* Activity 1:
From the text about the pharmacist-run clinic, transcribe the passage from "The clinic is" up to and including "for laboratory testing.".
* Activity 2:
Turn the paragraph in the pharmacist-run clinic text that begins "Types of interventions that Mrs Reid has undertaken" into a shorter bulleted list that keeps its main facts.

* Supplied passage:
The clinic is open from 4pm until 6pm on four days each week. Patients are seen by Mrs Reid at 12-weekly intervals until blood pressure, and cholesterol if necessary, are controlled.

Mrs Reid uses the database to record details such as lifestyle interventions, co-morbidities, blood pressure measurements (pre-treatment, at the first visit to the clinic and ongoing levels), additional test results (such as cholesterol levels, electrocardiograms and liver function tests), and antihypertensive and other drug therapies. In addition, a 10-year coronary heart disease risk assessment is calculated and a care plan sketched out with details such as actions that need to be taken and appropriate monitoring. Mrs Reid is trained to take blood samples for laboratory testing.

 The CP1 prescription form used in the “Direct supply of medicines” pilot

Types of interventions that Mrs Reid has undertaken include starting statins and aspirin for both primary and secondary prevention, ensuring that antihypertensives are being used according to protocol, ensuring that angina patients are on glyceryl trinitrate and monitoring therapies. “Before the clinic started, these types of intervention were not carried out in a systematic way,” she said. A total of 462 interventions have been recorded of which 250 have been drug-related. Of the patients seen so far, about 20 per cent were not previously taking statins, 50 per cent were not on aspirin for primary prevention and 25 per cent were not on aspirin for secondary prevention. Many patients had not had a cholesterol test.

The project has been time consuming. “A lot of groundwork has to be done both in patient identification and in the time it takes to review medicines before seeing a patient,” said Mrs Reid. In addition, having to get every additional new medicine checked by a GP takes time: a problem that could be removed if pharmacists could prescribe.

“I would like pharmacist prescribing to be brought in,” she said. She points out that when working in partnership with other health care professionals and using a patient-centred approach that “pharmacists have the pre-requisite skills to ensure that patients receive the best possible care”. She added: “If pharmacists are to prescribe they should use evidence-based medicine and a systematic approach to therapy monitoring to ensure that the desired clinical outcomes are achieved and predictable adverse events anticipated.”

The project in Gorebridge provides evidence that this is exactly the type of role pharmacists are able to take on. And GPs at the practice agree: Dr Marion Storrie is positive about it. “The whole crux of the matter is that pharmacists do it far more completely than we do,” she says. “The pilot has shown that [the service] can be done more than competently by a pharmacist.”

* Data:
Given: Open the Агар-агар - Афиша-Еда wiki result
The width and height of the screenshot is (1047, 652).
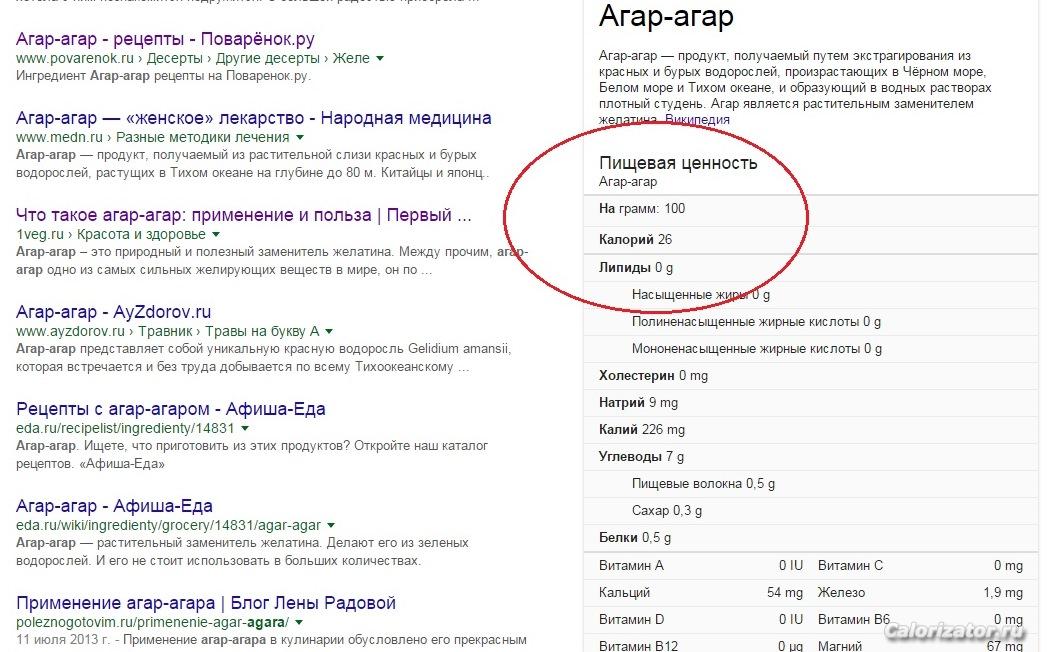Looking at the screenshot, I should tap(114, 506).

* * *

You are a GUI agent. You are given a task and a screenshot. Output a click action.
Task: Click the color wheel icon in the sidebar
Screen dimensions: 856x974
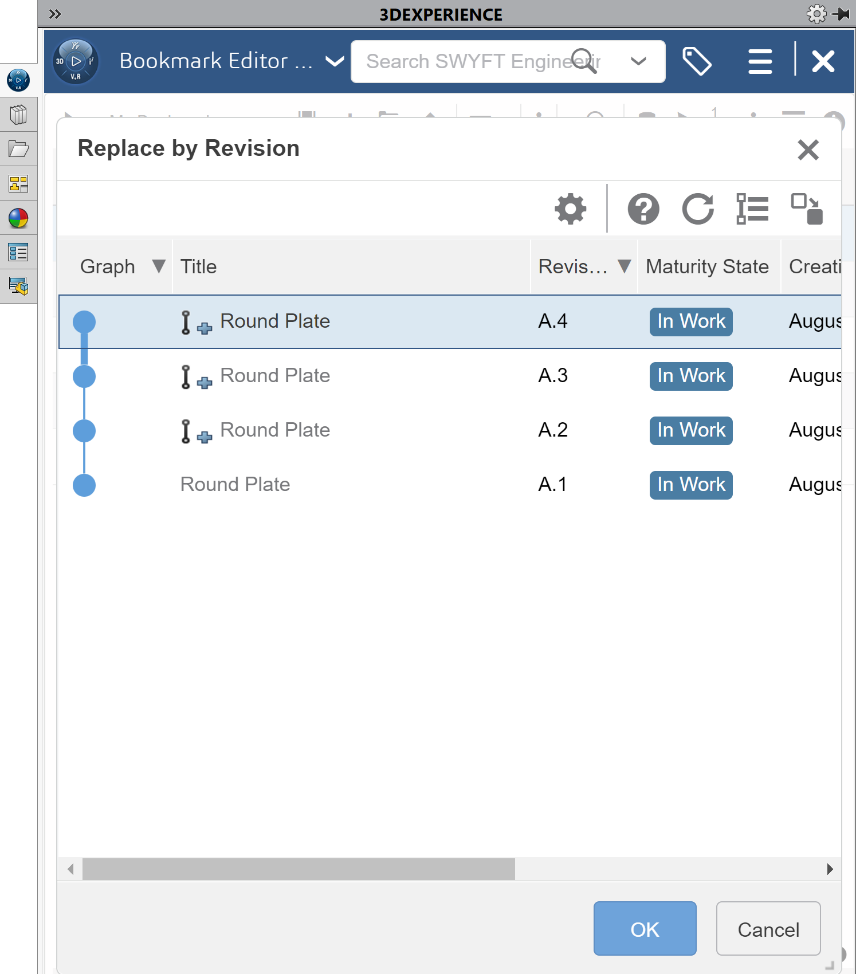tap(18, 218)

* Exercise solution 1:
The clinic is open from 4pm until 6pm on four days each week. Patients are seen by Mrs Reid at 12-weekly intervals until blood pressure, and cholesterol if necessary, are controlled.

Mrs Reid uses the database to record details such as lifestyle interventions, co-morbidities, blood pressure measurements (pre-treatment, at the first visit to the clinic and ongoing levels), additional test results (such as cholesterol levels, electrocardiograms and liver function tests), and antihypertensive and other drug therapies. In addition, a 10-year coronary heart disease risk assessment is calculated and a care plan sketched out with details such as actions that need to be taken and appropriate monitoring. Mrs Reid is trained to take blood samples for laboratory testing.

* Exercise solution 2:
- Interventions by Mrs Reid:
  - starting statins and aspirin for primary and secondary prevention
  - ensuring antihypertensives follow protocol
  - ensuring angina patients are on glyceryl trinitrate
  - monitoring therapies
- Before the clinic, these were not done systematically.
- There have been 462 interventions recorded, 250 of them drug-related.
- Of the patients seen so far:
  - about 20 percent were not previously on statins
  - 50 percent were not on aspirin for primary prevention
  - 25 percent were not on aspirin for secondary prevention
- Many patients had never had a cholesterol test.